» Text shown:
--------------------

Implement collections integration for CKAN search

thejuliekramer commented 4 years ago

User Story

As a data.gov developer I want to isolate the collections feature related to CKAN search so that we can upgrade to CKAN 2.8.

Acceptance Criteria

[ ] WHEN I search for a parent dataset (https://catalog.data.gov/dataset/general-schedule-and-locality-pay) THEN I see it in search results
[ ] When I search for a child dataset (https://catalog.data.gov/dataset/general-schedule-and-locality-pay-1991) THEN I do not see the child dataset in the search results, but I do see the parent dataset in the results (https://catalog.data.gov/dataset/general-schedule-and-locality-pay)
[ ] WHEN I click on a collection THEN I can see all datasets that belong to that collection AND I can search within a collection for datasets that belong to that collection

Task-list local dev

[x] Investigate the if/how the other harvesters use isPartOf (ie check which metadata fields are saved by the harvester in order to determine parent/child relationship for collections - collection_package_id & collection_metatdata)
- [x] Geo-dataportal (do this one first)
- [x] WAF
- [x] WAF-collections
- [x] CSW
- [x] pyZ3950
- [x] Arcgis
- [x] Doc
[x] Double check there is no dependency for the Harvester ext:
- [x] Yes, we have dependencies. The Data.json adds datajson_collection to source config to be used at the harvester ext to divide the harvest process first for parents and then for children. We already have the Catalog-next#40 issue covering this.
[x] Incorporate the "fq commit" that filters our child datasets from site-wide searches
[ ] Create unit tests
[ ] Create integration tests
[ ] Mini-PR to Aaron (if he wants to review tests in this TDD approach)
[x] Create the Collections code as per the analysis
- [x] Check that our assumption is validated -- that the data.json, theme, and geodatagov extensions are not affected (this may be picked up by tests, but this is crucial so putting as a separate task item)

--------------------

» Data provided:
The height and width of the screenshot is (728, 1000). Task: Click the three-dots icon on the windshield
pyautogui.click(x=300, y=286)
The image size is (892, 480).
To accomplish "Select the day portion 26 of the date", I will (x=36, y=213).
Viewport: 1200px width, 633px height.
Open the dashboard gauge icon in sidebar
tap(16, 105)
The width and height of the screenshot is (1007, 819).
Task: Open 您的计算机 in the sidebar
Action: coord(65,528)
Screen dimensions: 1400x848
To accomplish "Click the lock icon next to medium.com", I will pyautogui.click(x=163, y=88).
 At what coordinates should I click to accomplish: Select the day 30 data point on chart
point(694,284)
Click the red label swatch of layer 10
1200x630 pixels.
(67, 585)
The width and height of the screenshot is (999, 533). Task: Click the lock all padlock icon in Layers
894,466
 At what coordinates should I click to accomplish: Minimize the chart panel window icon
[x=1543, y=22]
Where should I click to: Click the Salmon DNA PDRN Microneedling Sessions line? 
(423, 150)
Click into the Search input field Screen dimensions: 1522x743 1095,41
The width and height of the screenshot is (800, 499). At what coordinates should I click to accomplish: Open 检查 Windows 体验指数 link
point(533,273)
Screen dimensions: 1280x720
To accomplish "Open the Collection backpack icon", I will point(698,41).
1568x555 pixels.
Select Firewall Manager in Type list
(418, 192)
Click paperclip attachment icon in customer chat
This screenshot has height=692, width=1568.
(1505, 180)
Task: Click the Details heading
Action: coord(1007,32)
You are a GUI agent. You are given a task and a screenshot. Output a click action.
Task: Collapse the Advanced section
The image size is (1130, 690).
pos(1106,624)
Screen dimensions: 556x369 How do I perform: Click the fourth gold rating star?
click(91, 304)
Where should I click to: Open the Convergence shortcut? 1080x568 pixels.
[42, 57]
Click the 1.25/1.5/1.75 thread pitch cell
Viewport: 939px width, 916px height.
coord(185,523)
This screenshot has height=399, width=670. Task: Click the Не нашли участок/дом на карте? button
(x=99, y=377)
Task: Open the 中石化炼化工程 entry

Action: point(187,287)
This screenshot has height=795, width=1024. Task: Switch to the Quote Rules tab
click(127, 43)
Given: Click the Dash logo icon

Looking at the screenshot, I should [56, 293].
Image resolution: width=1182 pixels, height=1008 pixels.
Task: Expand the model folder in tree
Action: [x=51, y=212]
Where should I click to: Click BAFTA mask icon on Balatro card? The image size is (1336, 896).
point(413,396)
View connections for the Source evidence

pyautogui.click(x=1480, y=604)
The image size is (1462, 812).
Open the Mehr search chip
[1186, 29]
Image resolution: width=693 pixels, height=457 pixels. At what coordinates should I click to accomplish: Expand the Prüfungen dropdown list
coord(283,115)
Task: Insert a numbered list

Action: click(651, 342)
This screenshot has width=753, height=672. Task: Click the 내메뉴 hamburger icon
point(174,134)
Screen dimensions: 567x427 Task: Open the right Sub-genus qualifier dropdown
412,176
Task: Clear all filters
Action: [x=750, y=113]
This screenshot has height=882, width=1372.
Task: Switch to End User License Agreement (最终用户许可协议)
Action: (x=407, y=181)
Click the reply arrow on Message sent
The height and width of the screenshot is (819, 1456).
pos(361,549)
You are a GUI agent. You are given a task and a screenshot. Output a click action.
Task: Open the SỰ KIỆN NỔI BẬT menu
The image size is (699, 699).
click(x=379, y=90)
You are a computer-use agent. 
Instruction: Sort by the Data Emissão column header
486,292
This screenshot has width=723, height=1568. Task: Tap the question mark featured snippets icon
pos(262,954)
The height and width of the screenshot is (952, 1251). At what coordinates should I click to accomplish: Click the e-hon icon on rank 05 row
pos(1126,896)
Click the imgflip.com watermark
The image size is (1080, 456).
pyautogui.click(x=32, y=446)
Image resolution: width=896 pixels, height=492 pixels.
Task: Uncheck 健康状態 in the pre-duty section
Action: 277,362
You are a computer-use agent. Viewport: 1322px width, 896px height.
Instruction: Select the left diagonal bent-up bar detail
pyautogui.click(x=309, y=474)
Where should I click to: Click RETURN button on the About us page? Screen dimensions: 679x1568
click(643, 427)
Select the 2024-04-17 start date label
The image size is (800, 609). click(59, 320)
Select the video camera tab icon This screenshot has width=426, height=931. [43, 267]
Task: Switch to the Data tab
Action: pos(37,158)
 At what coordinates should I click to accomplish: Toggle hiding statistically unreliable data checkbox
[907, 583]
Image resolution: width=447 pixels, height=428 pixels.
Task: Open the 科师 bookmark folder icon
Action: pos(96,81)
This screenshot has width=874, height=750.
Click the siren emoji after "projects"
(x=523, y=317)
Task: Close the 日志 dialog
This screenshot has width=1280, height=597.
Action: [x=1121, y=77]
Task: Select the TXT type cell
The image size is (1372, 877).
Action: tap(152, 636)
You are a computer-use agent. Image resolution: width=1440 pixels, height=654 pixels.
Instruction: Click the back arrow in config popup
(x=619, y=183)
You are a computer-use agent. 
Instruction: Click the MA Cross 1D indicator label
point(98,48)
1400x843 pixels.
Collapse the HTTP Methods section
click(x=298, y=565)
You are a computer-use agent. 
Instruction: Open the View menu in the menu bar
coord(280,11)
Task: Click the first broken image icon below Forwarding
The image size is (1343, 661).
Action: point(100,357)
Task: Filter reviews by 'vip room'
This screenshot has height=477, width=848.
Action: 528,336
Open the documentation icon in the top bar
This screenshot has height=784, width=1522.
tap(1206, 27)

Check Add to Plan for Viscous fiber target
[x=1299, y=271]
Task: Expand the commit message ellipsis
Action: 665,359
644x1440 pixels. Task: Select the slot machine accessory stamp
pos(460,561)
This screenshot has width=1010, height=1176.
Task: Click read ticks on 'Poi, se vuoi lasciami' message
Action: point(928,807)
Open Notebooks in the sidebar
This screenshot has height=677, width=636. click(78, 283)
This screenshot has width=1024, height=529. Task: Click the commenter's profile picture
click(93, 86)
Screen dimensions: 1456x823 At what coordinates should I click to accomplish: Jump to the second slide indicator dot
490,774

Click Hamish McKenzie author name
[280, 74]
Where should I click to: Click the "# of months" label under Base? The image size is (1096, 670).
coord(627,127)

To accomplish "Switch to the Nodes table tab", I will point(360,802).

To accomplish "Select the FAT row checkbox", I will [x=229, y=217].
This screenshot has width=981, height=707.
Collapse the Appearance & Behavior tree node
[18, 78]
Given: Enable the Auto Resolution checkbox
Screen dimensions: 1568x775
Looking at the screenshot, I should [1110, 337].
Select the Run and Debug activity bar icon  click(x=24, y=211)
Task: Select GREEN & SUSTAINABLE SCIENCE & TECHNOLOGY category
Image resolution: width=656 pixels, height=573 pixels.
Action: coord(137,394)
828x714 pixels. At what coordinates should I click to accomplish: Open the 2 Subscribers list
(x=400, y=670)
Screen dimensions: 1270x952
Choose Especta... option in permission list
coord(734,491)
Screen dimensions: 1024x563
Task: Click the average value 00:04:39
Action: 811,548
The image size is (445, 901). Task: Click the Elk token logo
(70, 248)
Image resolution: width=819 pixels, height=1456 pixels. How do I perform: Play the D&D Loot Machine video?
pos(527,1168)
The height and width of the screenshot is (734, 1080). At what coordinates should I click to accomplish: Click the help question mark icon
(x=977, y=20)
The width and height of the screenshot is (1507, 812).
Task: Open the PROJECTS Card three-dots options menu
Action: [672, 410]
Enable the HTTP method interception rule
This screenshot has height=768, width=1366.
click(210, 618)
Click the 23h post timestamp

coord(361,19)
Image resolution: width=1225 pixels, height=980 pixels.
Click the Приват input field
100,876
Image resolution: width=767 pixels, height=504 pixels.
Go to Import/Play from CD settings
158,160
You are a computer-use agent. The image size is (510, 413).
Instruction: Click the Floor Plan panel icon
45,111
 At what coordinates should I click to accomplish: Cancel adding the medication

--------------------

Continue the issue on collections in CKAN search, starting after its last task-list item.

» Right answer:
[x] Look into the n+1 bug. Timebox this at 2 hours. If longer then create a separate issue for this.
[ ] Unit tests are green
[ ] Integration tests are green

Task-list sandbox

Once we have a functioning Catalog app running on CKAN 2.8 with the following extensions we can do final UAT testing

avdata99 commented 4 years ago

Starting TDD

avdata99 commented 4 years ago

isPartOf is only used for DCAT-US sources. We manage the collection relationship in different ways for each source type.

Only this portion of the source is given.